PASSAGE FOR REVIEW –
====
Target-date funds

Target-date funds

Target-date funds are designed to provide a simpler investment solution for portfolios with a set investment horizon, for example, a college savings plan or an individual retirement account (IRA). These funds start aggressive, and as the target date approaches, the fund mix becomes more conservative.

Target-date funds are named by the year in which the investor is presumed to begin making withdrawals. For example, Vanguard Target Retirement 2020 Fund is expected to have an asset allocation strategy designed for investors planning to retire in or around the year 2020.

Here’s a simplistic comparison of two Vanguard target-date funds with very distinct target dates. The Vanguard Institutional Target Retirement 2020 Fund had a 52% allocation to equity, 47% to fixed income and 1% to cash, and cash equivalents as of December 31, 2018. The Vanguard 2060 Fund on the other hand had 88% allocated to equity, only about 10% to fixed income, and about 2% to cash and cash equivalents as of 12/31/18.
====
SOURCE MATERIAL –
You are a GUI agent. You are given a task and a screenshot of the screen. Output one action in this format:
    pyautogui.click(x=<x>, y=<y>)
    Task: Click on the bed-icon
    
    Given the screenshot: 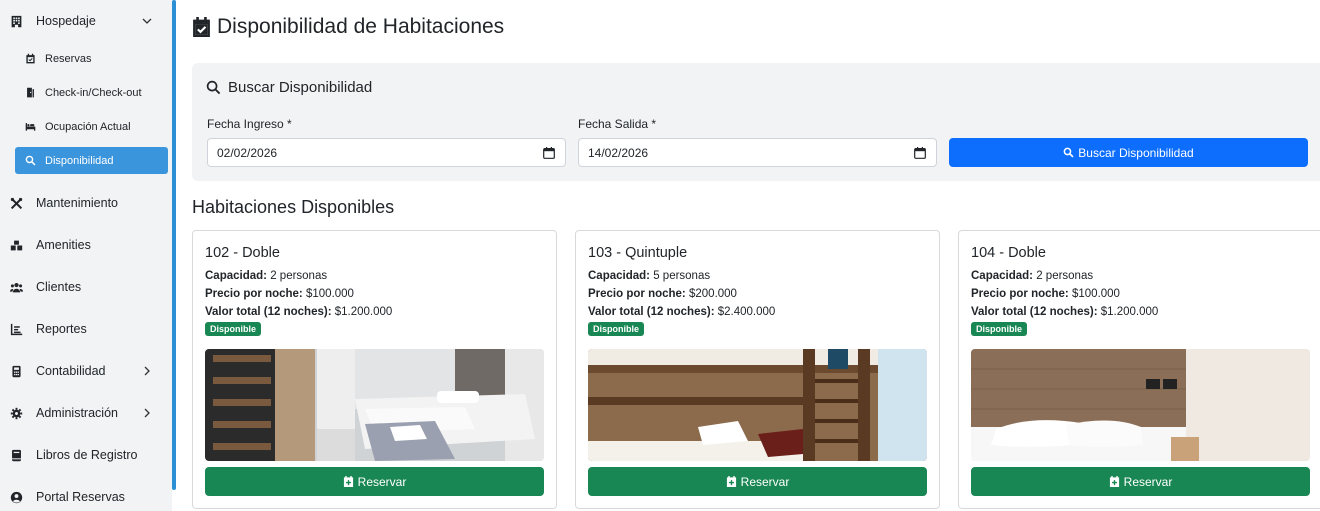 What is the action you would take?
    pyautogui.click(x=30, y=127)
====
TASKS TO PERFORM –
• A. In the passage on target-date funds, retype the text from "Target-date funds are named" up to and including "the year 2020.".
• B. According to the passage on target-date funds, how are target-date funds named?

ANSWERS FOR THIS EXERCISE –
• A.
Target-date funds are named by the year in which the investor is presumed to begin making withdrawals. For example, Vanguard Target Retirement 2020 Fund is expected to have an asset allocation strategy designed for investors planning to retire in or around the year 2020.

• B. They are named by the year in which the investor is presumed to begin making withdrawals.